Mentre ordiniamo, Gian ci racconta che un amico comune stava organizzando una serie di eventi, uno dei quali era previsto per febbraio 2010.
Tutti curiosi per la notizia, lo incalziamo e lui ci dice: “Andiamo in missione in Africa?“
Rimaniamo di sale, ma alla fine del racconto, per alzata di mano eravamo in 2 a partire. Gian ed io.
Gian aveva già raccolto le informazioni per le vaccinazioni richieste, mentre parte delle indicazioni arrivavano in forma di briciole dall’organizzazione indipendente alla quale eravamo appoggiati. Oltre a noi 2 da Torino, partivano una ragazza e l’organizzatore (C.) da Catania, destinazione Burkina Faso.
Siamo partiti con 2 valigioni da 25kg a testa con vestiti e medicine, passando da Roma, Tripoli (Libia), Bamako (Mali) e finalmente Ouagadougou (Burkina-Faso), circa 20 ore di viaggio.
Ricordo il trauma dell’arrivo la sera, con in bocca un mix di sabbia dal gusto vagamente salato e nel naso una serie di odori estranei, ci muovevamo sulle strisce asfaltate della città con un vecchio furgone Volkswagen. Dentro lo sbalordimento per una situazione surreale fatta di canali fognari a cielo aperto, edifici di mattoni di sabbia ed un silenzio inquietante.
“Sono un dio” era il pensiero più pericoloso. Potendo scegliere chi sfamare e chi no, decidevo per vita o per morte. Anche una caramella allo zucchero poteva fare la differenza e loro lo sapevano bene, perchè se ne lasciavi cadere una dalla tasca, c’erano almeno 3 bambini che si accalcavano per raccoglierla.

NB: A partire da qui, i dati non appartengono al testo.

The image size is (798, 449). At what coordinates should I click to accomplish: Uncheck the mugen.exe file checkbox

Ogni giorno eravamo in un villaggio diverso a distribuire sacchi di riso e anche da vuoti venivano contesi dalle donne con litigate furiose.
Un paese di eccessi. poverissimi in attesa del passaggio dei camion cisterna che aspiravano acqua dall’unico bacino disponibile e ricchissimi con piscine in casa.
Quando vivi una tale esperienza ti rendi conto di quanto infinitamente inutile sei in confronto all’enorme bisogno.